You are not missing out that much in the state school.

JacquesHammer · 18/10/2018 10:46

Ennirem

My daughter has no special needs, unless you want to count G&T which I don’t believe should be, so there’s no issue to discuss there, I have no axe to grind.

Ennirem · 18/10/2018 10:48

I think I've read you wrong then as I have got from your posts you sent her private due to SEN which would not be supported in the school you were allocated. Going to have a reread as obvs that is a fairly substantial misapprehension!!

JacquesHammer · 18/10/2018 10:51

Nono.

We went private because we weren’t allocated any of our choices and the state school we were allocated was too far away for our liking and some major red flags in their Ofsted.

Whilst my DD was at school, it became very highly thought of for SEN, and by the end of her career she was in a class where 50% pupils in her class (not including her) were on the SEN register.

tenorladybeaker · 18/10/2018 10:57

@CherryPavlova your proposals are absolutely unworkable without complete destruction of charity law as it stands.

Education is a charitable "good" under charity law. Charity law specifically mentions that schooling should always be considered in this way.

Removing education from the list of charitable aims would have a massive knock-on effect on a huge number of charities, not just schools.

Charity law does not require that charities give their services for free, only that they make no profit from them. Not all schools are charities - there are private schools that are run for profit and it wouldn't be so problematic to change their status, but they are a minority. Meanwhile putting VAT on private school fees would require education services provided by other charities to also come into the scope of VAT - massively increasing the burden on the wider charitable sector.

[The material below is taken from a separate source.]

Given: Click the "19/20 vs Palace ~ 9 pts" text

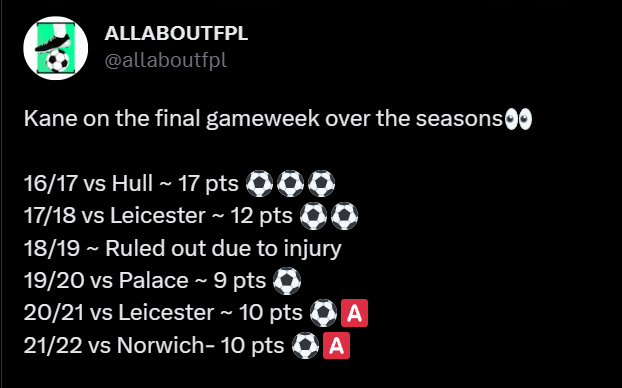Looking at the screenshot, I should [145, 281].
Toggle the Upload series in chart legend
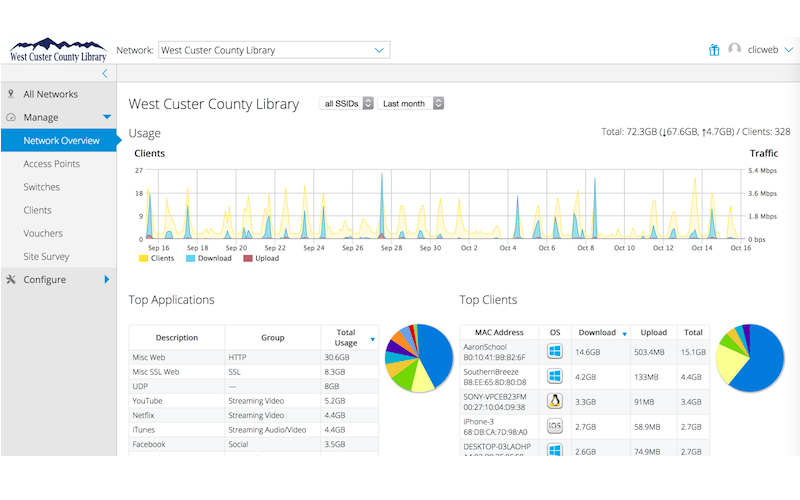This screenshot has width=800, height=500. [x=262, y=259]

You cannot simply remove charitable status from an organisation. All its assets are the result of charitable giving that the law requires those assets to be used for that charitable purpose. A school could not simply carry on running as a non-charity using its charitable assets - all the assets including land and buildings would either have to be given directly to another charity, or the assets sold and the money given to another charity. Then the school could be re-founded without a charitable charter and no assets. I can't see that ever happening.

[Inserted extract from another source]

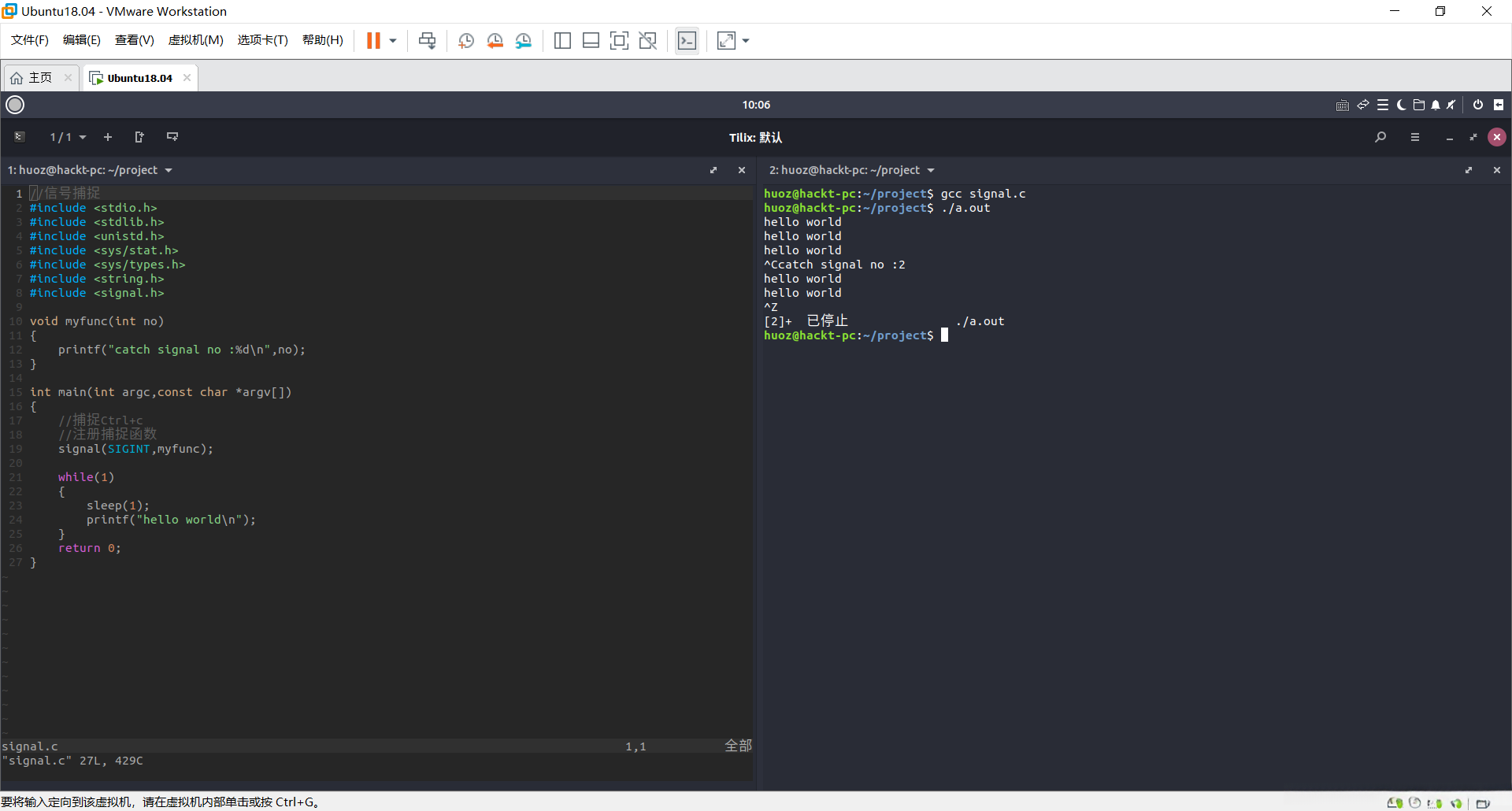Open the power icon in top panel

(x=1478, y=105)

I don't think private education is necessarily and always an elitist luxury. It's been driven to become so by the policies of recent decades but it doesn't have to be this way. My dad went to a private school in the days of "direct grant" funding - so his parents (v poor) paid no fees and the school got funding from the LEA for his and about a third of places, but the other two thirds of the places were fee-paying, so it was pretty accessible.

Starting from the principles:
All children must be educated
There should be some degree of choice as to how children are educated as this is a free country

  • then the existence of private schools follows naturally.

The problem for me is the massive gap between the state schools that are massively underfunded with about £6kpa per pupil which is not enough to meet basic needs, and the cheapest private schools at around £16kpa and all the swanky facilities and tiny class sizes - really overfunded compared to what is needed. Making an accessible midway point where parents can pool the £6k of funding from their LEA plus 10% of their gross salary (£4kpa for a couple working full time on median salary, goes on a sliding scale till it's cheaper to go with the swanky ones) would be welcome in my view.